Wilde Lake by Laura Lippman

As usual, there was a fair internal fight about what should be this month’s Book of the Month (as I’m not allowed to take up eight pages with my extended thoughts on each title), but something about the fallible intimacy of Wilde Lake had me drawn irresistibly to it, to this slice of life, so familiar and all-American – like baseball and freshman parties – yet so foreign.

In Columbia, Maryland, two years after the planned community was built in 1967, Andrew Jackson Brant brings his family to their new house – or an old one, transported to this new place beside a man-made lake. And he builds a legacy: a State’s Attorney raising two children without the wife that died shortly after the birth of their daughter, Luisa. And it is Lu who narrates the story, as both a seven-year-old and as a grown woman, widowed and with two young children of her own, and now the first woman appointed to the same job her father once had.

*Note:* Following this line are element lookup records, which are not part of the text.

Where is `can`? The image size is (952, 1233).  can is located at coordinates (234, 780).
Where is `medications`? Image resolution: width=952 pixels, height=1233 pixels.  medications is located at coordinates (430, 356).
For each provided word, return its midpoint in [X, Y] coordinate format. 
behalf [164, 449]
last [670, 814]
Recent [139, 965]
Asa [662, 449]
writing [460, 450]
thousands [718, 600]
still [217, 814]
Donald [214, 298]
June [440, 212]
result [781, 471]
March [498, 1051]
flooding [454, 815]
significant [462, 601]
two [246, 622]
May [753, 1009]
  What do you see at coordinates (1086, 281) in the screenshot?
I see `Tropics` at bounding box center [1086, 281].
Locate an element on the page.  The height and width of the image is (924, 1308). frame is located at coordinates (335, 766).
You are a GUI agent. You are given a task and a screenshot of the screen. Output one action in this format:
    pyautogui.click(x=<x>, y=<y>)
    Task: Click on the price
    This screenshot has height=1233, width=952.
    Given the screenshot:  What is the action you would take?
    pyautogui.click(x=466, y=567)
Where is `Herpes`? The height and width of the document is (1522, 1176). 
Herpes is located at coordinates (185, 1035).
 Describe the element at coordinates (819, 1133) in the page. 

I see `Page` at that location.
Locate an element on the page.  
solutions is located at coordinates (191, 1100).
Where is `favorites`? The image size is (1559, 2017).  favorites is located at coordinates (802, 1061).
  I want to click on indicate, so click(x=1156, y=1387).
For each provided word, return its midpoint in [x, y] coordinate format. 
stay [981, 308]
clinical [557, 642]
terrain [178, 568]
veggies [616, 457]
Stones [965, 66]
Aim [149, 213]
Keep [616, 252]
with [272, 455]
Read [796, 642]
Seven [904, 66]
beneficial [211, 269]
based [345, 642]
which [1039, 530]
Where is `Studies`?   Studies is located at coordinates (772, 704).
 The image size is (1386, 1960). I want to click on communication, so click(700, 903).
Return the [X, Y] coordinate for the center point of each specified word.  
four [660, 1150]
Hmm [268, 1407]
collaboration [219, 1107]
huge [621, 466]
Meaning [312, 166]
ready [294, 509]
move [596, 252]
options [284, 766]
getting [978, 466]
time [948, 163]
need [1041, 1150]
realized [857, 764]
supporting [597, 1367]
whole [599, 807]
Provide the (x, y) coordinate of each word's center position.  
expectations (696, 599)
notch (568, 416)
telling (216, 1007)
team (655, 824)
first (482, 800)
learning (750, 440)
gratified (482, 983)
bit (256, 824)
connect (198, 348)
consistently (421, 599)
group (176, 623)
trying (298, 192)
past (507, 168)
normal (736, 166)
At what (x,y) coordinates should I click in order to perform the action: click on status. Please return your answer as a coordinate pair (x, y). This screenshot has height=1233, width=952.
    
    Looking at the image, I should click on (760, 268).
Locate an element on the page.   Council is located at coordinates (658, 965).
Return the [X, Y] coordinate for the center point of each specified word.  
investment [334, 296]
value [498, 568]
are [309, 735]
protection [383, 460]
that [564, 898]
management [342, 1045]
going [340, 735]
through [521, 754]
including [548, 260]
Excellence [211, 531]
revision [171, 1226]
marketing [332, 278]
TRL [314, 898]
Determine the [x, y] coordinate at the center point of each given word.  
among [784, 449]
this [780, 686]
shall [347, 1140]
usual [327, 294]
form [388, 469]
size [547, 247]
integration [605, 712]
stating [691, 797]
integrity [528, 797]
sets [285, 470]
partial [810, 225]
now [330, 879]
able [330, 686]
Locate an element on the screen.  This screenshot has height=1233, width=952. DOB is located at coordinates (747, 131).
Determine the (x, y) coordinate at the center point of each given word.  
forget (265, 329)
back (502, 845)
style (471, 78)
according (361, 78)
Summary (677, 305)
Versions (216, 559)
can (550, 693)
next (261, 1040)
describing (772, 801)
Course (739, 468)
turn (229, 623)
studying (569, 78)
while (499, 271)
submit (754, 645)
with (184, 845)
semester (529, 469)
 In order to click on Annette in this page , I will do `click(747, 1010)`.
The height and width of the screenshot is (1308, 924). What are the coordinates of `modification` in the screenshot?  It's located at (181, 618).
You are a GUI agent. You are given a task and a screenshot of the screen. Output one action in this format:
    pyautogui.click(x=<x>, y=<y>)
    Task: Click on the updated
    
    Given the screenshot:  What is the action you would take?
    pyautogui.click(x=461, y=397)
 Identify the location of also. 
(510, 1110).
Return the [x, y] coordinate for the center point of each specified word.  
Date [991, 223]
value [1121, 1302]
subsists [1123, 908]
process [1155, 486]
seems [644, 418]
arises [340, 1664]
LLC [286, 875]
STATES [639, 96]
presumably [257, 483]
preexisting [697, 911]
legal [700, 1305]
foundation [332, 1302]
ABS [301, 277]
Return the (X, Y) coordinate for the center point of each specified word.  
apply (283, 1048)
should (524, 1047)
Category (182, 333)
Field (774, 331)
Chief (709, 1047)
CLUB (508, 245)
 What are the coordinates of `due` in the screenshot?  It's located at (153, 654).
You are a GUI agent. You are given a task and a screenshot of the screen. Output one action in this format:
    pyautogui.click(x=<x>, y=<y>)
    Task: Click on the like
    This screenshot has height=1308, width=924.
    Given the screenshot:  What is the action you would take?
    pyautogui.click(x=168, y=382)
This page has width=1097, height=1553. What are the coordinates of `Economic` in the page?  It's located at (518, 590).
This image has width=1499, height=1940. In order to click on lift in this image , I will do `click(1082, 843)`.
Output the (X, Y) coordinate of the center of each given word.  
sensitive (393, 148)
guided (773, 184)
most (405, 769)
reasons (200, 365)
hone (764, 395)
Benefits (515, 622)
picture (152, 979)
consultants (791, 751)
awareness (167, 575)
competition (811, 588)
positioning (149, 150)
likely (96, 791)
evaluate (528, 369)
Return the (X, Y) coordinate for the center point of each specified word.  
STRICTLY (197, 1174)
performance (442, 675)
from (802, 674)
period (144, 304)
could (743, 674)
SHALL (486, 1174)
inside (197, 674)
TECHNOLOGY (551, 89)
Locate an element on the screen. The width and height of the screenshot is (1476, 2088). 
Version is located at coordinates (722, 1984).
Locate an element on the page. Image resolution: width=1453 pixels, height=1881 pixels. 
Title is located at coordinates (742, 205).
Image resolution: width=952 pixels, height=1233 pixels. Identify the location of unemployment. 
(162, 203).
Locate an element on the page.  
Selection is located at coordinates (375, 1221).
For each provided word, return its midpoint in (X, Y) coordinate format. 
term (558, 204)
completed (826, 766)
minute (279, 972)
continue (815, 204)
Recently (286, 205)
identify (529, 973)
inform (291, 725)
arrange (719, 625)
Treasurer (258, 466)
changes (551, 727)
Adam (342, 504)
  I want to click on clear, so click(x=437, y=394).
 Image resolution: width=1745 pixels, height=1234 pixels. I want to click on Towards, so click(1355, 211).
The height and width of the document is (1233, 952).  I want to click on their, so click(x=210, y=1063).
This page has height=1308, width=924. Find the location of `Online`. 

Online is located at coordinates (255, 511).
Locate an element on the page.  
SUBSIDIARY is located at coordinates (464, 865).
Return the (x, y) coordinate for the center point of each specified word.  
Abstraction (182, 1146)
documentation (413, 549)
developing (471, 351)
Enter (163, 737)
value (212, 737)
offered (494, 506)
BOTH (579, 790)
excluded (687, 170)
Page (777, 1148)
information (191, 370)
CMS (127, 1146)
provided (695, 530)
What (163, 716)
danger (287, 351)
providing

Lu is dynamite, fiercely clever, engaged with the town she lives in, and absolutely never giving in to anyone. Except for two people: her cherished father and beloved brother, AJ. It is her blind spot to these men that drives the story, as she begins her new job, eager to prove herself, and takes on a murder case that seems simple enough. A woman is beaten to death in her apartment, and the suspect, whose DNA is everywhere, seen by a neighbour lurking around the complex. But the case becomes immediately fraught when the accused killer calls on Lu’s previous boss – the man she ran for Attorney against – as his defendant, and everything in Lu’s life starts to get personal in more ways than one.

Lippman has a fine, delicate hand for a story that runs deep and long into a town’s history and a young girl’s memory, making the book a divine, red-wine pleasure to read. Lu’s arrogance as an adult and painful naivety as a youth deliver a solid, real character, one who doesn’t always want to see the truth but will fight tooth and nail for it. An understated homage to To Kill a Mockingbird, and the successor that shed unfavourable light on its characters, this story of old habits in a new city is a deep lake to lose yourself in.